In an article in Journal of Food Science, Volume 47 (1982), entitled “Extraction of Astaxanthin Pigment from Crawfish Waste Using a Soy Oil Process”, various extraction techniques are described. For example, whole crawfish waste is ground-up, the comminuted crawfish waste is admixed with water, the pH is adjusted with an alkali or acid, an enzyme is added to the solution, and the solution stirred, heated and hydrolyzed. After hydrolysis, the astaxanthin is extracted with oil and the astaxanthin enriched oil recovered by centrifugation. However, the cost of natural isolates of astaxanthin, especially from krill and crawfish shells, can cost anywhere from $5,000 to $15,000 per kilogram. Obviously, a less source dependent and more economical process for production of astaxanthin is needed.
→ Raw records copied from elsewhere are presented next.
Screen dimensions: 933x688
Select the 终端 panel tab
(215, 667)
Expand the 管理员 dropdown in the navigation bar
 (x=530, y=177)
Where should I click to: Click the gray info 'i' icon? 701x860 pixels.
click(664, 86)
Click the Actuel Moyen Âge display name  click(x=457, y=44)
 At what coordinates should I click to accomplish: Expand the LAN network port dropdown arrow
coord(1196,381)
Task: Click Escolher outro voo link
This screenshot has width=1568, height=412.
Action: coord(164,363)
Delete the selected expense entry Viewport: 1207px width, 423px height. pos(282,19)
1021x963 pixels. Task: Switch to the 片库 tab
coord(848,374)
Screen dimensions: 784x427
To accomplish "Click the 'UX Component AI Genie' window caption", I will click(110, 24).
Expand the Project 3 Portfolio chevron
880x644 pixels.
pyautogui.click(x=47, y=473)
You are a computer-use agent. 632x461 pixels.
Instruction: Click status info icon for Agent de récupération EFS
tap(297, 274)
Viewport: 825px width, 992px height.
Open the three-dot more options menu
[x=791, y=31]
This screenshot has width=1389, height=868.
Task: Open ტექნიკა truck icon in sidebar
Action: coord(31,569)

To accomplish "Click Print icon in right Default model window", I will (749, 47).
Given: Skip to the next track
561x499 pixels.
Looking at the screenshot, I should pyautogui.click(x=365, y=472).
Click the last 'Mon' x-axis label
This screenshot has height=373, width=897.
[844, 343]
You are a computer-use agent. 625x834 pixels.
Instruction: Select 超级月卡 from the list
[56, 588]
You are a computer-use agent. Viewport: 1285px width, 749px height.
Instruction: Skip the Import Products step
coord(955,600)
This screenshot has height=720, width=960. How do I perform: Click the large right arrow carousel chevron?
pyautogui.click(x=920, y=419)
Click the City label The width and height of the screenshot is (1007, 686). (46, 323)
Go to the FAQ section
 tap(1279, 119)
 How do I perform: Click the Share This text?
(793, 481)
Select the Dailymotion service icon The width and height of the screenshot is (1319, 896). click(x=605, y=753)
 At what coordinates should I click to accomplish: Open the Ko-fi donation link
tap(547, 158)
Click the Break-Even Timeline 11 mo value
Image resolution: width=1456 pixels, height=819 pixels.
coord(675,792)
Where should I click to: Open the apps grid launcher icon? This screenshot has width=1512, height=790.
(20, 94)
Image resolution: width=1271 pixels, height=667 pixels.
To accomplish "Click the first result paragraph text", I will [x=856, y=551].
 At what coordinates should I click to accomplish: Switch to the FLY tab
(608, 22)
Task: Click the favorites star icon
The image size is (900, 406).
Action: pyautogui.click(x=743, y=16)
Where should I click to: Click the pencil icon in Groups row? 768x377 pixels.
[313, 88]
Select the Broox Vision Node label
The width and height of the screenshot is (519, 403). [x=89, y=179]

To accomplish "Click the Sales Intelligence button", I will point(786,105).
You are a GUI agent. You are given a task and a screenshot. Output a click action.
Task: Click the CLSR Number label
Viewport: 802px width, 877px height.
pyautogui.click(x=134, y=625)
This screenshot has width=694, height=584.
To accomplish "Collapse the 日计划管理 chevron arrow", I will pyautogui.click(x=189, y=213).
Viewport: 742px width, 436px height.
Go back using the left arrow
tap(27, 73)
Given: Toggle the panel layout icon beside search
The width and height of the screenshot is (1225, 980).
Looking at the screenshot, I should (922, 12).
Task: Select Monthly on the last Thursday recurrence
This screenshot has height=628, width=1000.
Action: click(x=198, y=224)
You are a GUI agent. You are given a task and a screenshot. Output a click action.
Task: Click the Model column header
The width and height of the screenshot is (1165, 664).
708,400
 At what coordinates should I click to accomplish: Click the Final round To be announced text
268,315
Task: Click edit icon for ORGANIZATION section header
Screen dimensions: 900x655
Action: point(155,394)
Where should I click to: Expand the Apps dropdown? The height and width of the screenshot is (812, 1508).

Pigmentation of salmon and trout flesh has also been accomplished using the synthetic carotenoid canthaxanthin as a feed additive, but this chemical is rather expensive and has been reported to produce a somewhat unsatisfactory color in salmonids. Recent work in chemical synthesis of astaxanthin is exemplified by U.S. Pat. Nos. 4,245,109 (Mayer et al), 4,283,559 (Broger et al), and 4,585,885 (Bernhard et al). The present cost of synthetic astaxanthin pigment is approximately $2,000 per kilogram. Many countries, however, prohibit the use of synthetic carotenoids.
Astaxanthin remains one of the most expensive ingredients used in salmon feed for pen-reared salmon. As the interest in aquaculture, i.e., farming fish, has exploded recently, the commercial demand for an economical source of astaxanthin has grown proportionately.
The pigmentation of avian egg yolks has also been studied because of the economic importance of color in chicken egg yolks. Yolks with a high pigment content are demanded. The most common pigment source in commercial diets has been yellow corn, which supplies the prominent egg yolk pigments cryptoxanthin, zeaxanthin and lutein. Unfortunately, higher energy grains such as milo, wheat, rice and barley are replacing corn in the chicken diet, with the consequent loss in pigmentation. Astaxanthin can be used as a poultry food supplement to increase yolk pigmentation.
One approach not presently commercially employed in production of astaxanthin is biosynthesis, i.e., employment of microorganisms to synthesize astaxanthin.
As a microbial source of astaxanthin, the yeast Phaffia rhodozyma is known (Johnson, “Astaxanthin Production by the Yeast Phaffia rhodozyma and its use as a Pigment Source in Animal Feeding”, Masters Thesis, University of California at Davis, 1976). Yeast is generally considered to be a highly nutritious feedstuff and is often desirable in animal diets; the additional attribute of containing astaxanthin suggests that P. rhodozyma may be an ideal feed supplement for animals that require a dietary source of this pigment, e.g. salmonids, crustaceans, laying hens, or birds such as flamingoes.
However, the pigment yield of naturally occurring P. rhodozyma is only in the order of 200 to 600 ppm/dry weight of yeast in 6 day growth. As a source of astaxanthin per se, naturally occurring P. rhodozyma is inadequate. Experiments in supplementing the diets of certain fish, crustaceans and fowl with naturally occurring P. rhodozyma showed some promise. Practically, however, the large volume of P. rhodozyma which must be added as a food supplement in order to obtain satisfactory levels of pigmentation detracts from the commercial suitability of naturally occurring P. rhodozyma as a pigment source.